- Born: August 20, 1988 (age 36)
- Notable awards: 2021 EU Prize for Literature

= Lara Calleja =

Maltese writer

Lara Calleja (born 20 August 1988) is a Maltese novelist and playwright.

==Early and personal life==
She was raised in the village of Marsaskala. She attended a Catholic secondary school and studied Near Eastern studies at university, graduating with honors in 2010. After graduating, Calleja worked part-time as a librarian for six years. In 2020, she quit a career in tourism to become a freelance writer and translator.

Calleja has been involved in political activism since she was 16. She has joined the activist organization Moviment Graffitti. She has congenital myasthenia gravis, which "causes weaknesses in her facial features and arms".

==Writing career==
Calleja has cited Immanuel Mifsud as her "wake-up call" to Maltese literature, encountering his work when she was 17. Mifsud later met Calleja, and encouraged her to continue writing.

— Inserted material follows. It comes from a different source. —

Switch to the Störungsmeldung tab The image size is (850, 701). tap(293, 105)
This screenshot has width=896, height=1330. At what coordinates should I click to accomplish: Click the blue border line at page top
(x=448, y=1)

Her debut novel, Lucy Min?, was published in 2016 and was nominated for the Maltese National Book Prize. The work is a coming-of-age novel following the titular Lucy. Miriam Calleja, for the Times of Malta, noted of the work, "Calleja has set out to write what some would consider unwritable: the dark, not-so-polite thoughts, the anonymous one-night-stands, and the downright awkwardness that might be distinctively Maltese".

She began writing her second book, the short story anthology Kissirtu Kullimkien (You Have Destroyed Everything), in 2016; it was published in 2020. The work won the National Book Prize for new writers.' The book also won the 2021 EU Prize for Literature, making her the first Maltese women to win the award.

Many of Calleja's stories contain political elements, as in her anthology, where many of the stories deal with over-construction, and one which centers a "traumatised migrant".

Calleja is also a playwright; her debut play Taralalla was staged at the Spazju Kreattiv venue in Valletta in late 2021.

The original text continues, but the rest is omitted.